### Collected data entries
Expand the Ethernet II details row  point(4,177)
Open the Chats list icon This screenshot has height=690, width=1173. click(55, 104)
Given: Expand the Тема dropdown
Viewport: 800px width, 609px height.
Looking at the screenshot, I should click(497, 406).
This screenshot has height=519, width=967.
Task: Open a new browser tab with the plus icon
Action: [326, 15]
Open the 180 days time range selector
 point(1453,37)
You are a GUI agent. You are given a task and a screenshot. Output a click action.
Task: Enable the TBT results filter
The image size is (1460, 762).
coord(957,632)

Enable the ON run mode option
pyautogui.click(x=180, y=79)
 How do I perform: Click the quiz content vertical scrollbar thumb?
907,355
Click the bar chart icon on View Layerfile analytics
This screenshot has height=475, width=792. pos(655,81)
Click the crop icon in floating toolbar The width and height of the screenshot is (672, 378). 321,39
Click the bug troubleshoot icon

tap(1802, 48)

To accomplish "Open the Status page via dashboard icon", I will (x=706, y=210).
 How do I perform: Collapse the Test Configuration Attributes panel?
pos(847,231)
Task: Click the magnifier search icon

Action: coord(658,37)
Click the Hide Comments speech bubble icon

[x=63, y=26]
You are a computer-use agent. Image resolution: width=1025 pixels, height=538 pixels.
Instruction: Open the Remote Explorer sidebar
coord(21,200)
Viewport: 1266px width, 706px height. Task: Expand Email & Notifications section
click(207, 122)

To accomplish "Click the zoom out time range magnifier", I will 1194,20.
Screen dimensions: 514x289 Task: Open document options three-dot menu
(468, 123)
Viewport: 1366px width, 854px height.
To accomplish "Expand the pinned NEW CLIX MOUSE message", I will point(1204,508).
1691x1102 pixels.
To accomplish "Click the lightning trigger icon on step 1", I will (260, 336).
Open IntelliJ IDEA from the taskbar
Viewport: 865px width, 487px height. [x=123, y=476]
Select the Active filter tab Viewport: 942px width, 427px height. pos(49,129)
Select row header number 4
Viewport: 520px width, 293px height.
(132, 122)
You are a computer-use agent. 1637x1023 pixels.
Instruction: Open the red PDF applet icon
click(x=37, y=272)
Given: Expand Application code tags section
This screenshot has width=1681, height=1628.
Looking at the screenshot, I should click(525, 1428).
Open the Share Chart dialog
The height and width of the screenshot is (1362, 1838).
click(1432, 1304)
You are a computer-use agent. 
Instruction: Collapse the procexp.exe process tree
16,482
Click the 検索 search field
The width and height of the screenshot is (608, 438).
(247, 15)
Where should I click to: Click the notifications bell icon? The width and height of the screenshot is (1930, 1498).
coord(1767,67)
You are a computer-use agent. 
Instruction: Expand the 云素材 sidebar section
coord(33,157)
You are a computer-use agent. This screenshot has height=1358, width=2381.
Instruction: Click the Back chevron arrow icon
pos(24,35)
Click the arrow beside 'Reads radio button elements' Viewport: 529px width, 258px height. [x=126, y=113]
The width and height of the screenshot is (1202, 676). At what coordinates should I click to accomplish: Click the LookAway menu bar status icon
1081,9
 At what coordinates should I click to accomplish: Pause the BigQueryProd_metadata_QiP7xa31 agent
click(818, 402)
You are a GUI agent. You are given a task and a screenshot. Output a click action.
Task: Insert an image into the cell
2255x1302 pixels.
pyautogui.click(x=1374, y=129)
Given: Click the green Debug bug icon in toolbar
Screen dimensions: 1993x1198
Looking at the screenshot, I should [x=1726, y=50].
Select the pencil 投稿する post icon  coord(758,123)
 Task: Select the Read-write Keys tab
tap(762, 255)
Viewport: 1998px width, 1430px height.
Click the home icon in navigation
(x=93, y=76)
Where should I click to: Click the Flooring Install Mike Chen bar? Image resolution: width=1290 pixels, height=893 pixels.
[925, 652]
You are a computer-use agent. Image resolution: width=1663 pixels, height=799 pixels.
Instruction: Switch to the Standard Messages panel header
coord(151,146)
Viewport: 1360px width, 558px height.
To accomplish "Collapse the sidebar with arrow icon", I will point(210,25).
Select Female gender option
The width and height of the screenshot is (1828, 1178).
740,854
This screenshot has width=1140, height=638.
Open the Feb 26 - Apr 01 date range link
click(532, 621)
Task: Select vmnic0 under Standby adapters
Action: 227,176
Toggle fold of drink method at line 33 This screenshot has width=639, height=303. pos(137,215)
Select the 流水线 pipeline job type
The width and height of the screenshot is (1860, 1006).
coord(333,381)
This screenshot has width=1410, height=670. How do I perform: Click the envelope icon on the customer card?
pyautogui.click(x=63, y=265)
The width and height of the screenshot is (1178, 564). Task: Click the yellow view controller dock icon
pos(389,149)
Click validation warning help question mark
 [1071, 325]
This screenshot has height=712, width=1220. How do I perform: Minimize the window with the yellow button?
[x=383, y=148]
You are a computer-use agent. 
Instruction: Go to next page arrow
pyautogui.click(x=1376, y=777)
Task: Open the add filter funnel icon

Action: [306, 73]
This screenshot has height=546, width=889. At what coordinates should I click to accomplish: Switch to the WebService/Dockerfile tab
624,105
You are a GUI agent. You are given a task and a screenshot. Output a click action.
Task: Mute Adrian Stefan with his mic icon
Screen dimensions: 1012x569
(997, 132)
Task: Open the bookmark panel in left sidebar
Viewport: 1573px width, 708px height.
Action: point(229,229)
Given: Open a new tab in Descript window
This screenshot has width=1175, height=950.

### TASK
Reproduce each line, exactly as it appears, from the one that contains "This screenshot has width=1410, height=670." through the last line of the records. Add no other lines.

### SOLVED EXERCISE
This screenshot has width=1410, height=670. How do I perform: Click the envelope icon on the customer card?
pyautogui.click(x=63, y=265)
The width and height of the screenshot is (1178, 564). Task: Click the yellow view controller dock icon
pos(389,149)
Click validation warning help question mark
 [1071, 325]
This screenshot has height=712, width=1220. How do I perform: Minimize the window with the yellow button?
[x=383, y=148]
You are a computer-use agent. 
Instruction: Go to next page arrow
pyautogui.click(x=1376, y=777)
Task: Open the add filter funnel icon

Action: [306, 73]
This screenshot has height=546, width=889. At what coordinates should I click to accomplish: Switch to the WebService/Dockerfile tab
624,105
You are a GUI agent. You are given a task and a screenshot. Output a click action.
Task: Mute Adrian Stefan with his mic icon
Screen dimensions: 1012x569
(997, 132)
Task: Open the bookmark panel in left sidebar
Viewport: 1573px width, 708px height.
Action: point(229,229)
Given: Open a new tab in Descript window
This screenshot has width=1175, height=950.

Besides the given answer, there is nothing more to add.